» Problem to work on
Report back each line of the records that contains the string "computer".

╭─ Exercise input

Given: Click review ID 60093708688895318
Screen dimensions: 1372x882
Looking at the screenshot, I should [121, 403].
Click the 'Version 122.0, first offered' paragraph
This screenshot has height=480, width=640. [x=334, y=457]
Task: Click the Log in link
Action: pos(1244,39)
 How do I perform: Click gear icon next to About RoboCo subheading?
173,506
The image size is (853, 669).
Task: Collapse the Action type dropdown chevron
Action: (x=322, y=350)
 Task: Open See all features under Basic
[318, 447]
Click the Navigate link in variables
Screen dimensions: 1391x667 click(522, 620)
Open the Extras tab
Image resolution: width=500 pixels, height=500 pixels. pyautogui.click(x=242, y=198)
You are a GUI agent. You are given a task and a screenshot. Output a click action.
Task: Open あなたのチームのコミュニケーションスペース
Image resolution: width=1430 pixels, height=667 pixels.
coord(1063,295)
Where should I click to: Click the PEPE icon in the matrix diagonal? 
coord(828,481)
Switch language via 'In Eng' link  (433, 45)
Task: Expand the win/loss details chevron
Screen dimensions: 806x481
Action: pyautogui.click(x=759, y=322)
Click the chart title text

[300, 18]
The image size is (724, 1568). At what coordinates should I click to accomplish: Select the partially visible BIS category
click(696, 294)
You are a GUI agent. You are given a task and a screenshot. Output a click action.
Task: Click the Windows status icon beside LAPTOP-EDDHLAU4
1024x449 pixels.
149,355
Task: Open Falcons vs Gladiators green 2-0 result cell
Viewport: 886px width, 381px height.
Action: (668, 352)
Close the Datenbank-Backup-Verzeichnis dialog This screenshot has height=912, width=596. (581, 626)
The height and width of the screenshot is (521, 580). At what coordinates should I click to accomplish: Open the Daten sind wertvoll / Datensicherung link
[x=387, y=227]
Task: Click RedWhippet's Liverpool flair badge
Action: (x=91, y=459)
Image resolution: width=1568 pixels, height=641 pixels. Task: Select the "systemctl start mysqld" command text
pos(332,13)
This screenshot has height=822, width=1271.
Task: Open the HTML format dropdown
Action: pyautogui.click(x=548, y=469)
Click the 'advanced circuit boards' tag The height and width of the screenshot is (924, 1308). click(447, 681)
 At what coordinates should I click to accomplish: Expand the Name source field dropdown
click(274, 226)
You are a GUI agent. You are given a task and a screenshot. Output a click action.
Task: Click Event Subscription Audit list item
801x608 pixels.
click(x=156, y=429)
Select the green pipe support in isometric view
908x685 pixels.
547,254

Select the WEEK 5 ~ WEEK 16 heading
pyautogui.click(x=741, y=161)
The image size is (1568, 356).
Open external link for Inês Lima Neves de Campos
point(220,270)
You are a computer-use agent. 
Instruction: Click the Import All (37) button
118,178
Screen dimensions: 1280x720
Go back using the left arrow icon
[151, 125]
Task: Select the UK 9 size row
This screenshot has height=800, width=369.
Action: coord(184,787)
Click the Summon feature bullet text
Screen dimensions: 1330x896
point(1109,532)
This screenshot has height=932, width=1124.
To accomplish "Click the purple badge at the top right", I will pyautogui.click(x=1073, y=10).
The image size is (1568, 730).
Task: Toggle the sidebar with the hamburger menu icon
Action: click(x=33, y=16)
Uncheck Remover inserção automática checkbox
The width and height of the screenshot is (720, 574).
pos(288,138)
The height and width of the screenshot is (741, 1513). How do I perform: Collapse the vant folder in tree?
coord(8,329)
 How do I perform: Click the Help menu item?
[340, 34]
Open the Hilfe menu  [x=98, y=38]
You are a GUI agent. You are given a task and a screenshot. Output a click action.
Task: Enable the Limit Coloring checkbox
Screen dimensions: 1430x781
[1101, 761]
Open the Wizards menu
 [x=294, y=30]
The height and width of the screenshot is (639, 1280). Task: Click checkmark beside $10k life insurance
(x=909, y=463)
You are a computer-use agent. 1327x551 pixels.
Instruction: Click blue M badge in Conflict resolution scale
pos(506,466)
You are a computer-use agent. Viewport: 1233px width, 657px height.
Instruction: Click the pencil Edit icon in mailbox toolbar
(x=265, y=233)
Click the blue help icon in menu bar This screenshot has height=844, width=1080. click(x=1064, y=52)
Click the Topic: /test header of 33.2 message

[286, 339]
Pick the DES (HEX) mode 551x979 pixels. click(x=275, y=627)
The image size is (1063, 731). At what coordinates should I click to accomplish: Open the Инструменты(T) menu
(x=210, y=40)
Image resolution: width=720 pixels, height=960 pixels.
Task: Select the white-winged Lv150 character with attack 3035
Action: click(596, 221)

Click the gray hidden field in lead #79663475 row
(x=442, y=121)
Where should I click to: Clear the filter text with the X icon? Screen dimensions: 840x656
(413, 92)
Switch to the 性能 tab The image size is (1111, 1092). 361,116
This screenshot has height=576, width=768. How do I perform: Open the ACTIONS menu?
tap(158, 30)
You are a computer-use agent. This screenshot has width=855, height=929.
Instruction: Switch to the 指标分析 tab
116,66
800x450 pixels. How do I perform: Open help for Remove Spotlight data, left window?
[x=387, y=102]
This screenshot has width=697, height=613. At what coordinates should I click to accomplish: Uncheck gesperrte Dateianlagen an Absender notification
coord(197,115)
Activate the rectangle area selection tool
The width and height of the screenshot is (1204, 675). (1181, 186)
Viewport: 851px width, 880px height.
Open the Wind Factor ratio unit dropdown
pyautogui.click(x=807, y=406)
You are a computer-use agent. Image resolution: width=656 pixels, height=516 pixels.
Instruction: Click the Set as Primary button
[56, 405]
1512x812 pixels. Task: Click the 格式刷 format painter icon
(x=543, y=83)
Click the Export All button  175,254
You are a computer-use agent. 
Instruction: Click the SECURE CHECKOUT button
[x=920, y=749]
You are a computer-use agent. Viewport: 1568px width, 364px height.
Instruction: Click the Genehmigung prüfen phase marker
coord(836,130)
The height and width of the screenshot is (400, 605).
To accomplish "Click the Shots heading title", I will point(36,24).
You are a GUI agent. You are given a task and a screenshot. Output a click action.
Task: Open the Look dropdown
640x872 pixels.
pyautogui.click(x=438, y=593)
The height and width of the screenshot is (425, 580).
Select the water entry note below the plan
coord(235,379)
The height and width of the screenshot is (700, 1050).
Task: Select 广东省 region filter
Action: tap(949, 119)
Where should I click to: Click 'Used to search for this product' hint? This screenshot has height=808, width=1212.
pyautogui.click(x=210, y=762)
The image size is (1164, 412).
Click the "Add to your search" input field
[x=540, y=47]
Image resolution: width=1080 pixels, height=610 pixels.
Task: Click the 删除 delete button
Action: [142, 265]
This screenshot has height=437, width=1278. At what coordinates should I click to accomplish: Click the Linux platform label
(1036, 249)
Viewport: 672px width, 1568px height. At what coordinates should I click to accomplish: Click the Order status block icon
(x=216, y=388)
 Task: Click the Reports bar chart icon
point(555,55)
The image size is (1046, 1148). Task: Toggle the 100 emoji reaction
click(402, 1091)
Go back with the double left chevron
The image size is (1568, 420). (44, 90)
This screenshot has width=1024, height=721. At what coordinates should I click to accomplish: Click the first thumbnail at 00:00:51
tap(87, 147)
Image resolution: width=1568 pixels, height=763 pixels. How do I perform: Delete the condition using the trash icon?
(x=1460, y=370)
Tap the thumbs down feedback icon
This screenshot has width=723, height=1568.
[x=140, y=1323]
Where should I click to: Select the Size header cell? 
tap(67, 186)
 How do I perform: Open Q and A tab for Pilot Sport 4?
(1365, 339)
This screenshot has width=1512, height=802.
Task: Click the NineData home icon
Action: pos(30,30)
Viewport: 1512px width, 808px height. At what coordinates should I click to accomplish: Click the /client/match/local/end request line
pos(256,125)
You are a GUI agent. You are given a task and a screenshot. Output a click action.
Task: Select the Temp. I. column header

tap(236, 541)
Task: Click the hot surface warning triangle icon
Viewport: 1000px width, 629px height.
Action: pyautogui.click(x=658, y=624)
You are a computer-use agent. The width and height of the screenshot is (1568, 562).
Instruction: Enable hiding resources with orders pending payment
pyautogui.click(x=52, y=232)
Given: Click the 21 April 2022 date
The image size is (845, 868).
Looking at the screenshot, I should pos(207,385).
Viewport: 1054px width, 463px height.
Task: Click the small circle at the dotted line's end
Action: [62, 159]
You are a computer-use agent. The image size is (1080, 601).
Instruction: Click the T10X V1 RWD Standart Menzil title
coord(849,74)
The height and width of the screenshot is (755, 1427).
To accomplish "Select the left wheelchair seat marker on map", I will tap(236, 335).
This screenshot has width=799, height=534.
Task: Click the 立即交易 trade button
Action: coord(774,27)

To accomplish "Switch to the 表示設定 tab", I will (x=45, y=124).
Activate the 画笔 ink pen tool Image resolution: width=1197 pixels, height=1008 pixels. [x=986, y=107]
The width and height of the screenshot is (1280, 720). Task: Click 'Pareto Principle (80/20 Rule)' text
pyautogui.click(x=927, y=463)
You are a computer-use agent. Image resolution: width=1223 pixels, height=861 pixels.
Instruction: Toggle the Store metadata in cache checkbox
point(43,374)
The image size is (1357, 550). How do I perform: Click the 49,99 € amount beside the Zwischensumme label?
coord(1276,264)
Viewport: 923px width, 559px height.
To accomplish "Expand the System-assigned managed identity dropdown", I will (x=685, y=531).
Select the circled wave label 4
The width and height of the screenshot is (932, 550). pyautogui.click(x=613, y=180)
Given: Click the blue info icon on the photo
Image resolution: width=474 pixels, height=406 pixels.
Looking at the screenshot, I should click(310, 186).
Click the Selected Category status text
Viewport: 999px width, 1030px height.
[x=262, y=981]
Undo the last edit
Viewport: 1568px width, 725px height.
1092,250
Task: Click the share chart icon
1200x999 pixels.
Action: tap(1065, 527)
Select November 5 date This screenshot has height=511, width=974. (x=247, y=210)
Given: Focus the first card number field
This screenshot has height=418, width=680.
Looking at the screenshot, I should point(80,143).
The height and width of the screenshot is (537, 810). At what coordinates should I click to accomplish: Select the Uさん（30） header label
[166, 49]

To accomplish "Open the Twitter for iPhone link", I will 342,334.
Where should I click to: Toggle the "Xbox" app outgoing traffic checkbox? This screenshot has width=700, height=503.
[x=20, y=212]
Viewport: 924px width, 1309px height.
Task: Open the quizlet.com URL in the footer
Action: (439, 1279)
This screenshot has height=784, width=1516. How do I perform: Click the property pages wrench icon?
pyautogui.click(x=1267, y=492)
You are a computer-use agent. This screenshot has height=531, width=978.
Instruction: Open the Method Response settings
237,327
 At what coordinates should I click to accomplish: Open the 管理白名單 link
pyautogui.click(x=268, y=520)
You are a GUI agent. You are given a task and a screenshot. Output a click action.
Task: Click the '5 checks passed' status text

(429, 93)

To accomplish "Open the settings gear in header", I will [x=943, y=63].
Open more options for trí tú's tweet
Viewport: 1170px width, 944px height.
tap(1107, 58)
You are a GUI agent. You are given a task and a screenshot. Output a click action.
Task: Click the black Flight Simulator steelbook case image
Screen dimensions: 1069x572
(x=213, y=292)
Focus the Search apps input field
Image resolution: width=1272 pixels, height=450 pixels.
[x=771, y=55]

╰─

» Result of this exercise
You are a computer-use agent. 
You are a computer-use agent. 1327x551 pixels.
You are a computer-use agent. Viewport: 1233px width, 657px height.
You are a computer-use agent. This screenshot has width=855, height=929.
You are a computer-use agent. Image resolution: width=656 pixels, height=516 pixels.
You are a computer-use agent. 
You are a computer-use agent. Viewport: 1568px width, 364px height.
You are a computer-use agent. The width and height of the screenshot is (1568, 562).
You are a computer-use agent. The image size is (1080, 601).
You are a computer-use agent. Image resolution: width=1223 pixels, height=861 pixels.
You are a computer-use agent. This screenshot has height=531, width=978.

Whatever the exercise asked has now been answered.